●『キッスで殺せ』
これはずっと前にWOWOWで放送された、ロバート・アルドリッチ監督『キッスで殺せ(完全版)』。私立探偵マイク・ハマーは深夜の路上で裸にコートをまとった女クリスティーナを車に乗せるが、何者かに襲われて女は殺され、ハマーも重傷を負ってしまう。回復後FBIの尋問を受け、事件の背後に陰謀を感じ取ったハマーは女秘書ヴェルダとともに真相を究明していく。彼は関係者を次々尋問し、クリスティーナと同居していたリリーという女を保護するが……。

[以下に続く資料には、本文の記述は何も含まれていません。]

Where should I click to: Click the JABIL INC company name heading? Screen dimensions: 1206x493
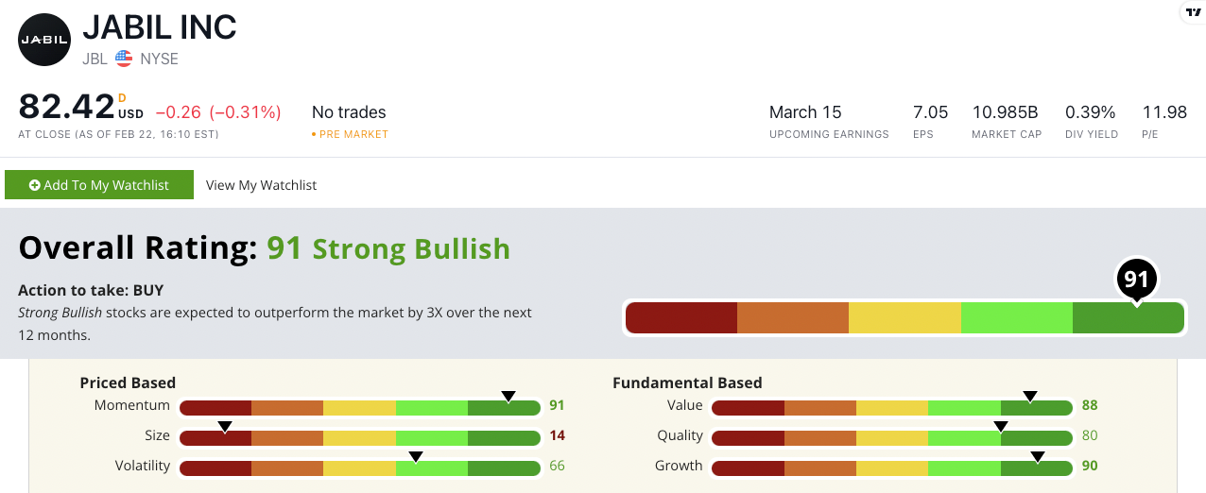tap(159, 27)
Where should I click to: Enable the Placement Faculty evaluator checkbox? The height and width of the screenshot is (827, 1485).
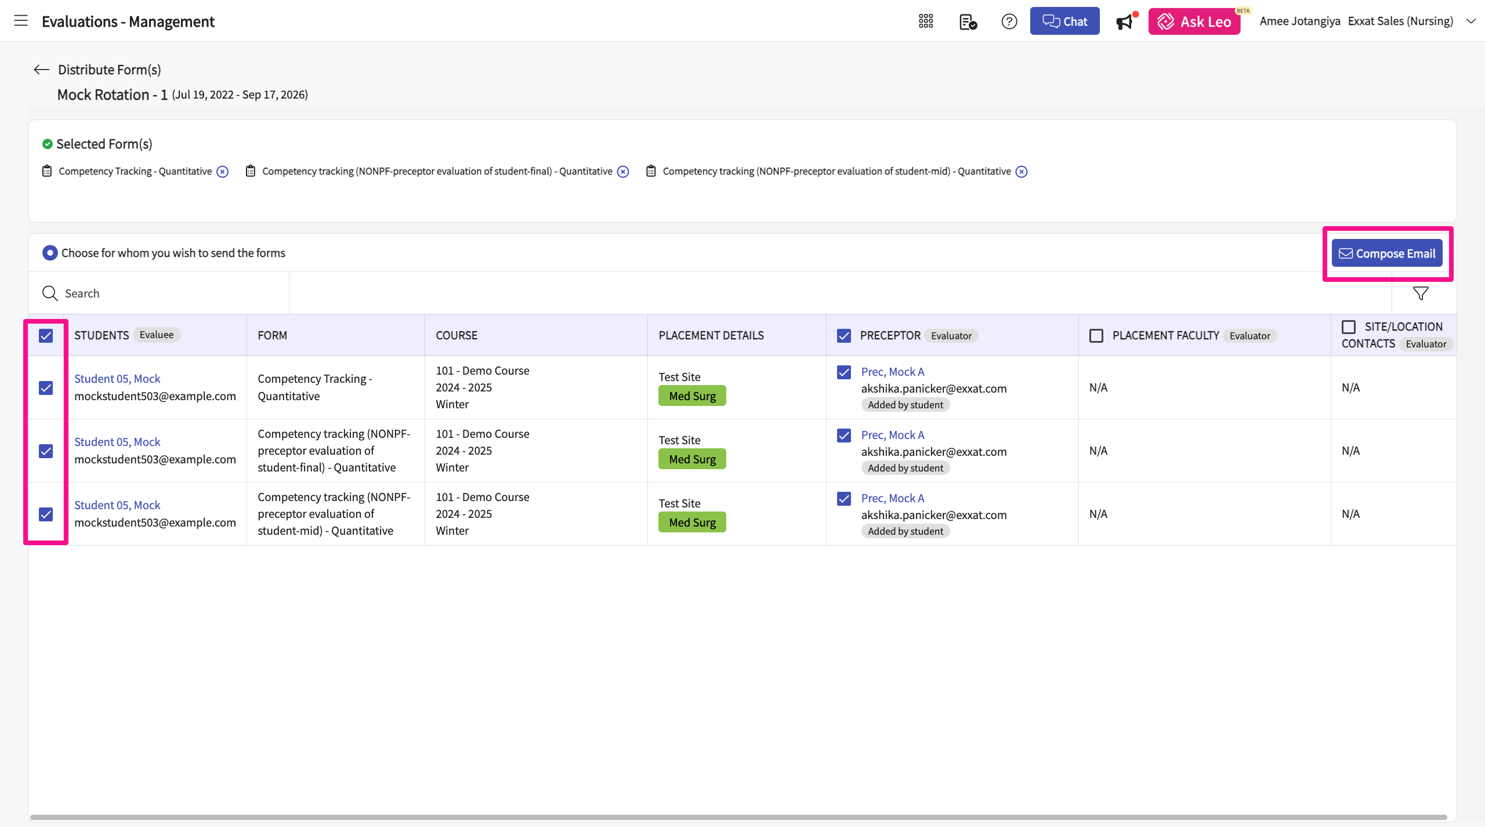1096,336
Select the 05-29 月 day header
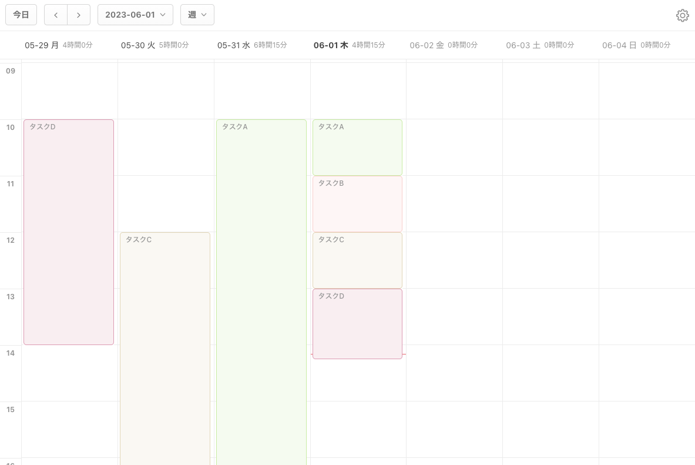The width and height of the screenshot is (695, 465). click(42, 45)
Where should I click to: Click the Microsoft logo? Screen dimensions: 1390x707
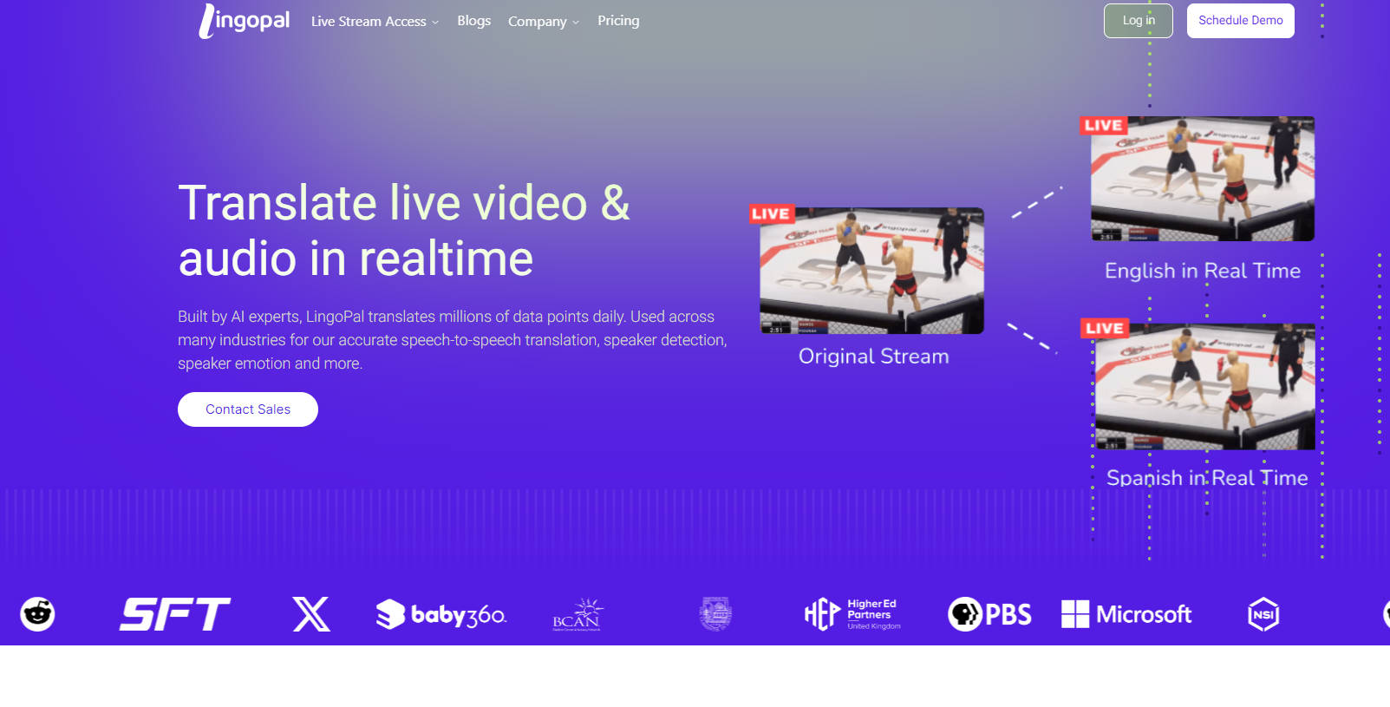[x=1126, y=614]
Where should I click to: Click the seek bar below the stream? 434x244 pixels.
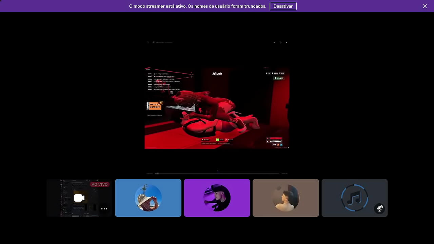pos(217,173)
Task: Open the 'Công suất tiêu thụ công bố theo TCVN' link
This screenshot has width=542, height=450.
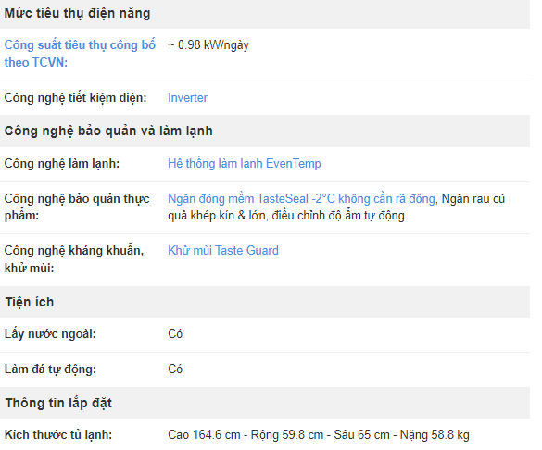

不気味さというかダークさというか、独特の引っかかりを持つ映画だった。
筋立て的には、陰謀に巻き込まれた探偵が仲間・美女の協力と自らのタフさを武器に真相を追い、ついに追い求めるモノにたどり着く、といういかにもハードボイルドなもの。しかし主人公のハマーはこの手のヒーローにありがちな正義感や賢さを感じさせることもなく、終始何を考えているのかわからない風。肝心の調査・推理も暴力頼みで、正直魅力に欠けるのは否めない。しかも彼だけでなく、ほとんどの人物が共感を拒むかのように描かれているのであった。